Abel Head Pierce is better known as ‘Shanghai’ Pierce because, as a lad, he was reckoned to look like a Shanghai Rooster with his extraordinary height (6 feet 4 inches) and trousers that were too short for him. He had a bellowing voice that carried, this being the principal characteristic for which he was remembered. He dressed in later years in a manner bordering on the theatrical and he commissioned a statue of himself to tower over his grave before he died. He was born on Rhode Island – which he joked was too short for him – and went on to become a famous millionaire stockman in Texas.
His career involved adventures, vicissitudes, and great shrewdness. He was one of ten children and was sent at an early age to live with his uncle in Virginia, but when he was 19 he ran off and stowed away on a schooner bound for Texas. There, arriving with 75 cents in his pocket, he worked on a farm run by Bing Grimes.
Shanghai worked his first year on the farm not for wages, but for $200 worth of cattle. He was eventually given worthless cattle, all of whom died by the end of their first winter. Bing claimed he was toughening the Yankee up. Shanghai endured this and other snubs and gradually learnt the cattle business. He was so good at ‘finding’ cattle that in the Civil War he was assigned the rank of Regimental Butcher in charge of acquiring meat.
Shanghai went into business with his prudent brother Jonathan, who had joined him a while back from Rhode Island. Jonathan stayed home at the ranch and did the books, while Shanghai handled round-ups and went on the trail, driving cattle north to Kansas railheads. The brothers bought both cattle and land.

++++++

▸ About this exercise: Continue the account of Shanghai Pierce from its last sentence, writing the next part of his life story.

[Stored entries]
++++++

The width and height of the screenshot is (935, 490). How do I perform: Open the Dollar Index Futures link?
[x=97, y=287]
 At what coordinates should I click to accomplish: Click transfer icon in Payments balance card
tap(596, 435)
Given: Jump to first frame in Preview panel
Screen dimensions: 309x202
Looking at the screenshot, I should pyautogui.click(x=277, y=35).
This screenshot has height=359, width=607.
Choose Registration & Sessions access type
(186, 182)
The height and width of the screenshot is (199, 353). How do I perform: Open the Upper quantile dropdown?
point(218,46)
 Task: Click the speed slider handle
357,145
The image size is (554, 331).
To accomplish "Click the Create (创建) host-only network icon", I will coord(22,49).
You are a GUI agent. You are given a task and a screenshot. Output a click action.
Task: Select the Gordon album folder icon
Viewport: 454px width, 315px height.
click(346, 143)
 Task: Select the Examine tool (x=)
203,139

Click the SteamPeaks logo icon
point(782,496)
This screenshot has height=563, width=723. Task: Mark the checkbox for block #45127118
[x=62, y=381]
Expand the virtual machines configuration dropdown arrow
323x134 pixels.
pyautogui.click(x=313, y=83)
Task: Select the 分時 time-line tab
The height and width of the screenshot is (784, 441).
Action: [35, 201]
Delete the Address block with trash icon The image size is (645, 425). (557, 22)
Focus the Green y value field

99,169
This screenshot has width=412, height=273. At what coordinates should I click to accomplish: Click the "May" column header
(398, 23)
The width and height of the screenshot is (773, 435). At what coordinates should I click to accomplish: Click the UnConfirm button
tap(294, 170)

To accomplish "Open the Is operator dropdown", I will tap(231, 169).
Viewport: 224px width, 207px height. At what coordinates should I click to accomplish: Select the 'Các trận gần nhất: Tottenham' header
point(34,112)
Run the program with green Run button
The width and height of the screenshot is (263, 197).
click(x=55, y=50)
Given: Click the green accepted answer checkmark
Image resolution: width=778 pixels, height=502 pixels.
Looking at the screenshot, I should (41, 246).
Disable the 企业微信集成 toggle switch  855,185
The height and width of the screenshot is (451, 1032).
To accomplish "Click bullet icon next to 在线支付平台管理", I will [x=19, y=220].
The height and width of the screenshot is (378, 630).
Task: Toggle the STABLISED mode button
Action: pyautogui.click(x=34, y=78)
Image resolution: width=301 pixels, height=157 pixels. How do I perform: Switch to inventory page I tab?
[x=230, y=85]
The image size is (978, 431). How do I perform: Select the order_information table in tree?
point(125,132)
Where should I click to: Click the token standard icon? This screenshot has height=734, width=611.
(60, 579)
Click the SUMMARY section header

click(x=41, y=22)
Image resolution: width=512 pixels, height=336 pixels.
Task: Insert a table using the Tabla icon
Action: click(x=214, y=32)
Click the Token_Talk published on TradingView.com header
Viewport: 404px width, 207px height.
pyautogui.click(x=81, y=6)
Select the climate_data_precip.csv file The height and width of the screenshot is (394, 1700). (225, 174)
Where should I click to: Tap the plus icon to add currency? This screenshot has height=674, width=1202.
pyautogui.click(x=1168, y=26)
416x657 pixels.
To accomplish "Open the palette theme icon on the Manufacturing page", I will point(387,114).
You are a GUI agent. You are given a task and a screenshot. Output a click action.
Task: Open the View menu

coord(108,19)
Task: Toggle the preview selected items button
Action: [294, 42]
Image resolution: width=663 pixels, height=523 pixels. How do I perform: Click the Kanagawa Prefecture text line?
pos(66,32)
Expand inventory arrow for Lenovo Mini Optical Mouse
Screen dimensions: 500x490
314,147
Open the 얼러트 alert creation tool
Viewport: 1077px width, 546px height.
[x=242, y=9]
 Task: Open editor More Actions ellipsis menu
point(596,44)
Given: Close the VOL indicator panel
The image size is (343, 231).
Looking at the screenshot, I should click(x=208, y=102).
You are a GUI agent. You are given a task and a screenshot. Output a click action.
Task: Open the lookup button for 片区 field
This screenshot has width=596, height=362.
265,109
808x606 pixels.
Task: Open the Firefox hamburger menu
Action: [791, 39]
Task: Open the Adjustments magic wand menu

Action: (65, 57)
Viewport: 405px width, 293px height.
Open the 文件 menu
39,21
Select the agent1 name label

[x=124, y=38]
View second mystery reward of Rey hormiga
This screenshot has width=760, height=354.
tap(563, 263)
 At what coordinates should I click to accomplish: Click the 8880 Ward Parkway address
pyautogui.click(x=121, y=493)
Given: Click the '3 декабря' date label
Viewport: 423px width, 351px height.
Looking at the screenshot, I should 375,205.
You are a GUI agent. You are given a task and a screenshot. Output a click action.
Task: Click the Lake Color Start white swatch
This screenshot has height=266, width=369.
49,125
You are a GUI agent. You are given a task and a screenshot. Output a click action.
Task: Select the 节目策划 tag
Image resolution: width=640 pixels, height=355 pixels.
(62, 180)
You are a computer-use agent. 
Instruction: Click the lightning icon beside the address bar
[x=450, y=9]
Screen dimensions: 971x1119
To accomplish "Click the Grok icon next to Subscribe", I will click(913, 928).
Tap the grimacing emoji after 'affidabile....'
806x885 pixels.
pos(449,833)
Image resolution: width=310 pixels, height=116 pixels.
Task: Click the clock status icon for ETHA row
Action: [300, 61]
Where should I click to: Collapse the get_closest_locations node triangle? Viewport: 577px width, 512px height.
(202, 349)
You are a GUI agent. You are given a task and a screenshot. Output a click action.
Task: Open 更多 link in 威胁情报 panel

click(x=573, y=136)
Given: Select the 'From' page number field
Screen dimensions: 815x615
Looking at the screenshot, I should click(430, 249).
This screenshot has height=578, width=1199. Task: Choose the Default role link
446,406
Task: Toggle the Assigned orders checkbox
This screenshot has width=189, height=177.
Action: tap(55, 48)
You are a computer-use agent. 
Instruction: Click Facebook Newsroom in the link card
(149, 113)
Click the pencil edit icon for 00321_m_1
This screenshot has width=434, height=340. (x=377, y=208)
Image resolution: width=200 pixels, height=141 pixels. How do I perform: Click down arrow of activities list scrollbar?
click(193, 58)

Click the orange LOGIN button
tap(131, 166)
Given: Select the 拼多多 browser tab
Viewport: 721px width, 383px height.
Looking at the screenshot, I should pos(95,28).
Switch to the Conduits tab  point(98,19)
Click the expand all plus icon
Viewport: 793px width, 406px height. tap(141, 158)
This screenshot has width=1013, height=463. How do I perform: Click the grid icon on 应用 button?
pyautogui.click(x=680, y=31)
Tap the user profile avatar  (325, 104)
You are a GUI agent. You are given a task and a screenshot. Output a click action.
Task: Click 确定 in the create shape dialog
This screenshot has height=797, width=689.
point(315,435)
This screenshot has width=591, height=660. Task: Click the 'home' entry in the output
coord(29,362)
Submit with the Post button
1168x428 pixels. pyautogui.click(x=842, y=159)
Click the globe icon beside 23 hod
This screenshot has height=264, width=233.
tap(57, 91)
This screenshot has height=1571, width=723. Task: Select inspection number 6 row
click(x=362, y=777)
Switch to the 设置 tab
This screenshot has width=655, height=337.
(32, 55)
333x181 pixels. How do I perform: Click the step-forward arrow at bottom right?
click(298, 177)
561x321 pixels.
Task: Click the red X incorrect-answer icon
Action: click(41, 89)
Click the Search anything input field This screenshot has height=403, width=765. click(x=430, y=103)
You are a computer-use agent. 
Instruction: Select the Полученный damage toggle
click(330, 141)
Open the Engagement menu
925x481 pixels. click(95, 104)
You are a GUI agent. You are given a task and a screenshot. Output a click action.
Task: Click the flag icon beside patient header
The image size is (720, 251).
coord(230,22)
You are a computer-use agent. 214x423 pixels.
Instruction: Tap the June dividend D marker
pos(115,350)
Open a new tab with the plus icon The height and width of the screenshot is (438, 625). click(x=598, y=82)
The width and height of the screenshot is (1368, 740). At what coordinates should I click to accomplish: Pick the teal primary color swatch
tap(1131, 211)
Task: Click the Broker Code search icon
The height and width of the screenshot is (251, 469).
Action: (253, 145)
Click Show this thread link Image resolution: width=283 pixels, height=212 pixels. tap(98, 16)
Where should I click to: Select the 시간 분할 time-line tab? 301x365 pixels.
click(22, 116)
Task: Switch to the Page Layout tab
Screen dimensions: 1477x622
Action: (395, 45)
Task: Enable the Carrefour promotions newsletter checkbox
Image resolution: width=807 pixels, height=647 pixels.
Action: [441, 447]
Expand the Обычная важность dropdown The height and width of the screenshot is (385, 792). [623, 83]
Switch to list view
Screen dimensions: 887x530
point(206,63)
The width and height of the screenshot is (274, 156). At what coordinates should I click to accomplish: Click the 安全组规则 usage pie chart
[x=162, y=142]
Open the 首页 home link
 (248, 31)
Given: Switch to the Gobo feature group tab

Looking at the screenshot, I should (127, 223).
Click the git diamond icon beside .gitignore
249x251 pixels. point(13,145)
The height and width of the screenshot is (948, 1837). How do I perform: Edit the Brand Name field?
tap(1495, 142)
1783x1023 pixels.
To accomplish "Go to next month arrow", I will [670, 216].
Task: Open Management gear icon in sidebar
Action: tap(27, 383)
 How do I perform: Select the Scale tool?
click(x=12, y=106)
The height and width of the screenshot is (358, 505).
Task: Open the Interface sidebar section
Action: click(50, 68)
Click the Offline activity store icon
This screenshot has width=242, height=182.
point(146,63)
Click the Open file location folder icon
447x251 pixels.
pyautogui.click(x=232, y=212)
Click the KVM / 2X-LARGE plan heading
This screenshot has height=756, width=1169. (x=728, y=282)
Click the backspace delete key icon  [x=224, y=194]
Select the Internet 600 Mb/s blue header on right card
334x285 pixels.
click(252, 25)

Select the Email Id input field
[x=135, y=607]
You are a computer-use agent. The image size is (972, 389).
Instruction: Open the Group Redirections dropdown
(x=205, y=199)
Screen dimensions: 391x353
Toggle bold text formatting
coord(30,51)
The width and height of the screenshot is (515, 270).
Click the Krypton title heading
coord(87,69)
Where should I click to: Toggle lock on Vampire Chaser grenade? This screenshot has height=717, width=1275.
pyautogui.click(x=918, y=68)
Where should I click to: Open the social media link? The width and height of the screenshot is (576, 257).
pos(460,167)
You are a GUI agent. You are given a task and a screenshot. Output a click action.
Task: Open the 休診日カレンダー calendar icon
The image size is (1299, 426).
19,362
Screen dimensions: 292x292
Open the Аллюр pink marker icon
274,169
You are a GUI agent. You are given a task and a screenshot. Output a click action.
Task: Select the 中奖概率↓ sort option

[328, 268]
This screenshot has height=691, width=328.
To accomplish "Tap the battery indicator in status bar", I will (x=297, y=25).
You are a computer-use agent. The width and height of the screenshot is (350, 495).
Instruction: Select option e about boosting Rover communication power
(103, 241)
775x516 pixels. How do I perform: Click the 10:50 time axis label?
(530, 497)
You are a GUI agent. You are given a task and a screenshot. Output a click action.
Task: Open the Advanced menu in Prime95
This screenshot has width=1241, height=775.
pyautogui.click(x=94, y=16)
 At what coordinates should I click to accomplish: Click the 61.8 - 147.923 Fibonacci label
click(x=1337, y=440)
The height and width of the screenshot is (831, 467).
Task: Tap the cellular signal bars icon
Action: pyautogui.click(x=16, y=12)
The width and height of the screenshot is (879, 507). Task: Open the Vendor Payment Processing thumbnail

++++++

▸ Response to this task:
There are many stories about Shanghai Pierce both on and off the trail. One was that when cattle herds were backed up waiting to cross a swollen Red River and in danger of creating a tragedy as herds arrived and pressed from behind, he succeeded in persuading the trail bosses to move their herds back from the crossing. No doubt he made use of his prodigious voice and his authoritative persona.
Shanghai came across some cattle thieves who had been stealing cattle and slaughtering them for the tallow and hides. 400 of the cattle had his brand. He appears to have been behind the lynching of some of the thieves and was called on to testify. At this point he packed up and moved to Kansas with his young daughter – but this was also the moment at which his wife and infant son died, so his motivation is unclear. He later returned to Texas.
Shanghai was concerned about the cause of Texas fever. He noticed that cattle that had blood from a breed called Brahman were not susceptible to having ticks and were also not suffering from the fever, so he concluded that the scourge of the cattle industry was caused by ticks. He bought two sacred Indian cows from a travelling circus, and then 51 head of Brahman cattle from India. The ones from India were quarantined and found to have a disease carried by the tsetse fly which meant the whole herd was condemned to destruction. On appeal, 33 of the cattle were discovered to be disease-free and were allowed to be introduced to Texas where they formed the foundation stock for the Brahman breed throughout the United States.
This was one of Shanghai’s main achievements, apart from becoming a millionaire and the undisputed king of the Texas Cattle Barons. His wealth didn’t change him, however. One of his epitaphs said:
“He was as uncouth as the cattle he drove, but with all his blustering ways, there was no harm in him. He was, at heart, one of the best men in this or any other land.”